Agenda briefing plenary session from the 12 to the 15th of December 2016 in Strasbourg

  • Yazidi advocates to receive 2016 Sakharov Prize at European Parliament

    Nadia Murad and Lamiya Aji Bashar, public advocates for the Yazidi community in Iraq and survivors of sexual enslavement by the so-called Islamic State, will receive the European Parliament’s Sakharov Prize for Freedom of Thought in a ceremony on Tuesday at noon.

  • New rules to introduce bidding for public contracts to supply passenger rail services in EU countries and boost the development of new commercial services will be voted on Wednesday.

  • EU member states should “refrain from inciting fear and hatred in their citizens towards migrants and asylum seekers for political gain”, says a draft resolution on the situation of fundamental rights in the EU, to be voted on Tuesday.

  • New rules to allow the EU Commission and member states to reimpose visa requirements faster and more easily will be put to a vote on Thursday.
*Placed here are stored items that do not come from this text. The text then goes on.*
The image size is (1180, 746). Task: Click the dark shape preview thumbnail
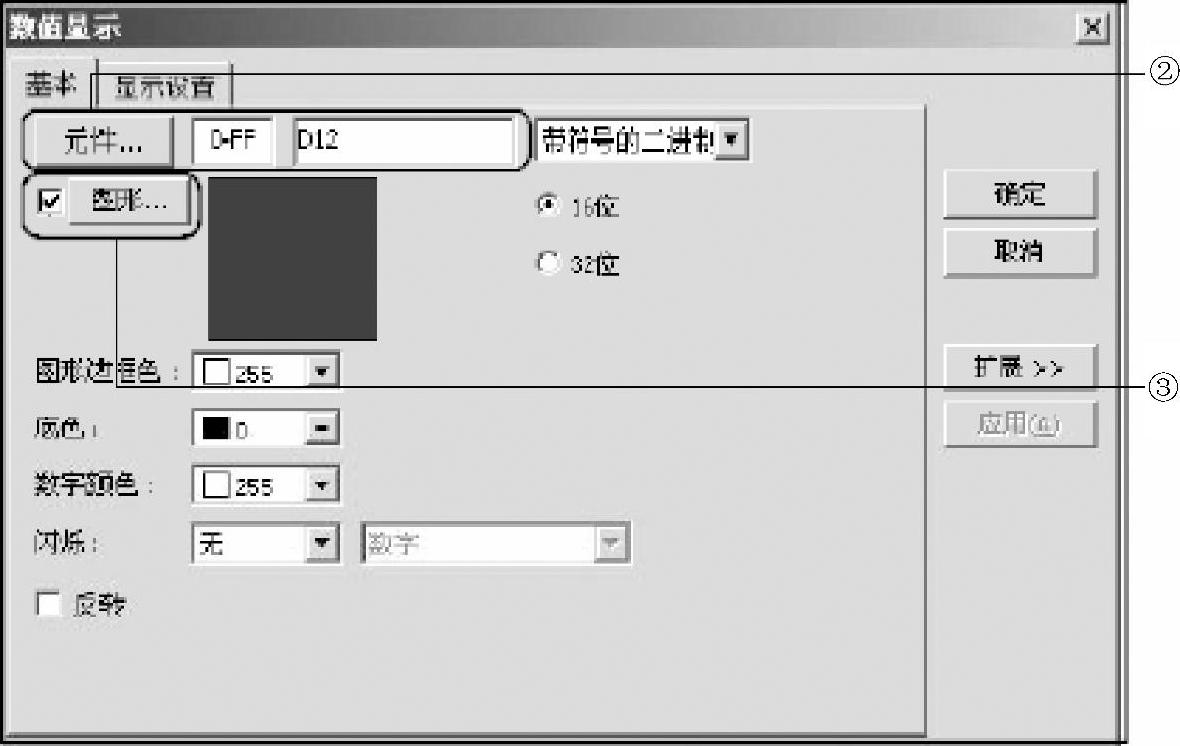pos(292,259)
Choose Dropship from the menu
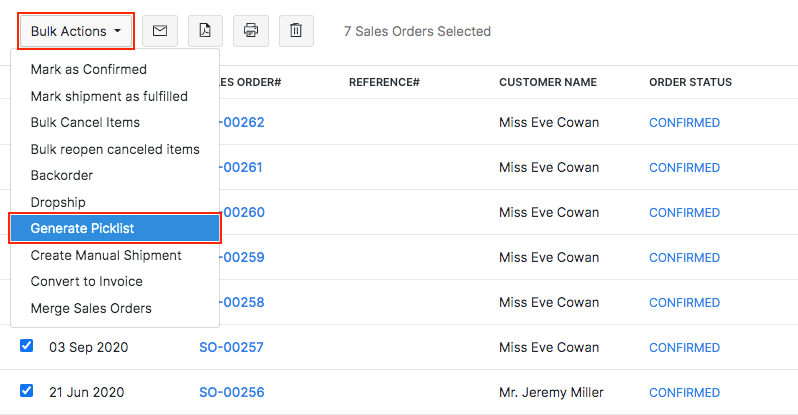 [x=59, y=202]
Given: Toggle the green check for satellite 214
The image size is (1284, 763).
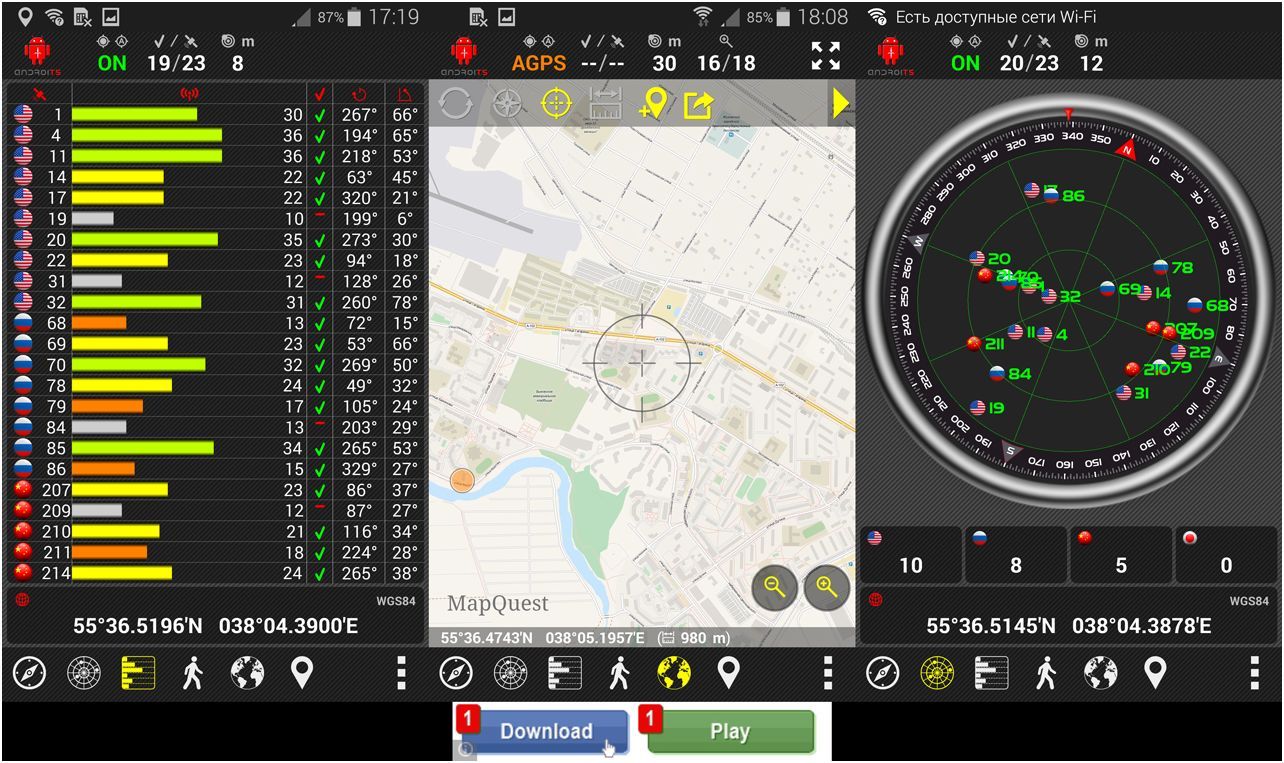Looking at the screenshot, I should tap(320, 573).
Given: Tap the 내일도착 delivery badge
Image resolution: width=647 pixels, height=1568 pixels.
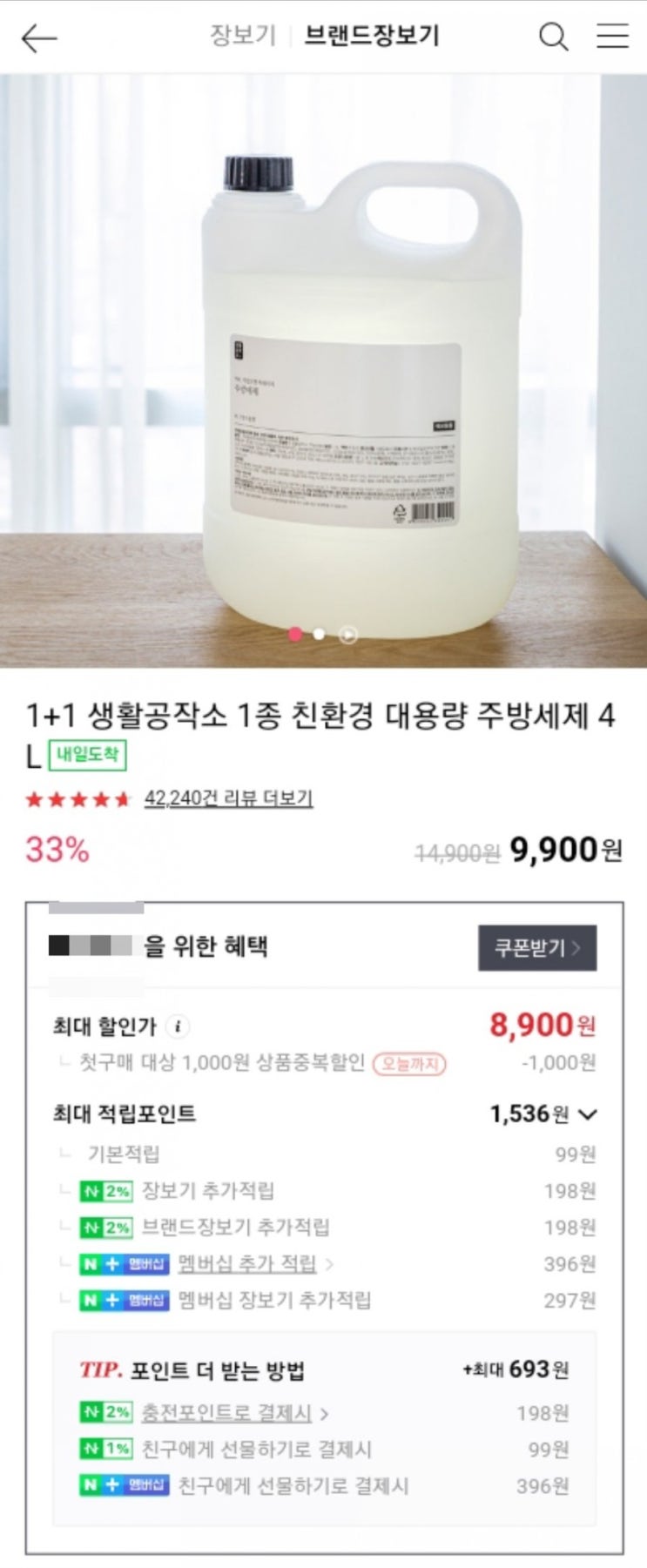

Parliament and Council negotiators struck an informal deal on the legislation on 7 December.

  • In preparation for the upcoming 15 December European Council summit of EU leaders, MEPs will debate the most pressing EU policy issues, including migration, security, the economy, jobs for young people, and external relations, with Council and Commission representatives on Wednesday morning.

  • MEPs will discuss legislative proposals to ensure clean energy for all Europeans on Tuesday, with Commission Vice-President for the Energy Union Maroš Šefčovič.

  • All EU citizens should have the right to travel to the US and Canada without a visa, just as US and Canadian citizens do when they visit the EU, say MEPs. They will ask the EU Commission on Wednesday what it plans to do to achieve full visa reciprocity with these two countries.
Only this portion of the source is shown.